IRAN · 2017
イランAbyaneh / Maranjab Desert
赤い山村では花柄のスカーフが揺れ、そこを離れると景色はやがて砂だけになった。
Abyanehは、山肌に赤茶色の家が重なる小さな村だった。乾いた山の色と家々の色がよく似ていて、遠くから見ると村そのものが斜面の一部になっているように見えた。
村に残る色を離れると、その先では少しずつ色そのものが消えていった。
村を歩いていると、女性たちが身につけていた花柄の大きなスカーフも印象に残った。白地に鮮やかな花が描かれた布が、赤土の家並みの中でよく目立っていた。建物だけでなく、人の服装にもこの土地で受け継がれてきたものが残っていた。
Abyanehはイラン中央部の山間にあり、赤みを帯びた土を使った家々と、山の斜面を利用した集落景観で知られている。比較的孤立した環境の中で、独自の方言や服装、生活文化が長く受け継がれてきた村でもある。
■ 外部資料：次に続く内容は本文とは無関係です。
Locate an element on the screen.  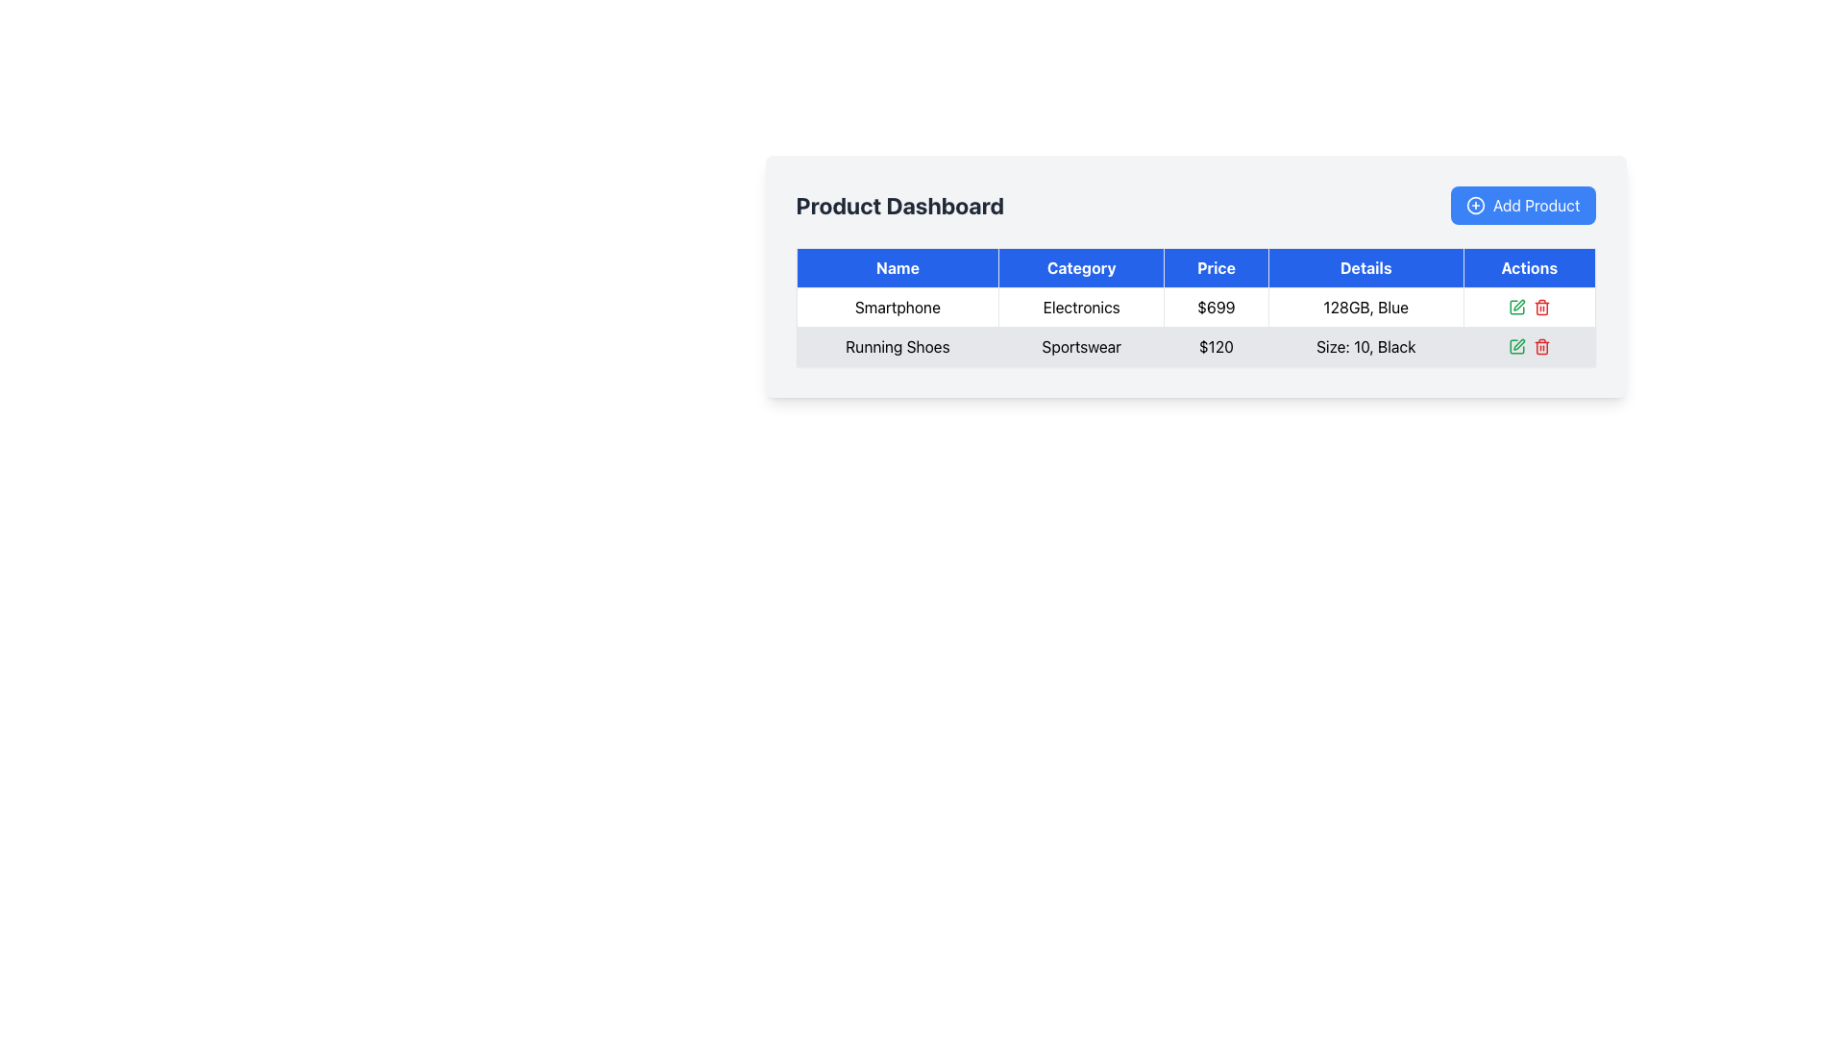
text displayed in the table cell that shows the category of the product, which is 'Electronics', located in the second column of the first row under the 'Category' header is located at coordinates (1081, 307).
そこからMaranjab Desertへ向かうと、景色は大きく変わった。
山も村も遠ざかり、やがて砂丘が広がった。風によってつくられた曲線がどこまでも続き、人がつくったものはほとんど見えなくなる。
夕方になると、砂は少しずつ色を変えた。日中の強い光では単調に見えていた大地に陰影が生まれ、砂丘の輪郭が柔らかく浮かび上がってくる。
Abyanehでは、人が土地に合わせながら長く暮らしてきた姿を見た。
Maranjabでは、その人の存在そのものが消えていく。
花柄のスカーフと赤い家並みから、何もない砂漠へ。同じ土地の中で、ここまで景色が変わることが印象に残った。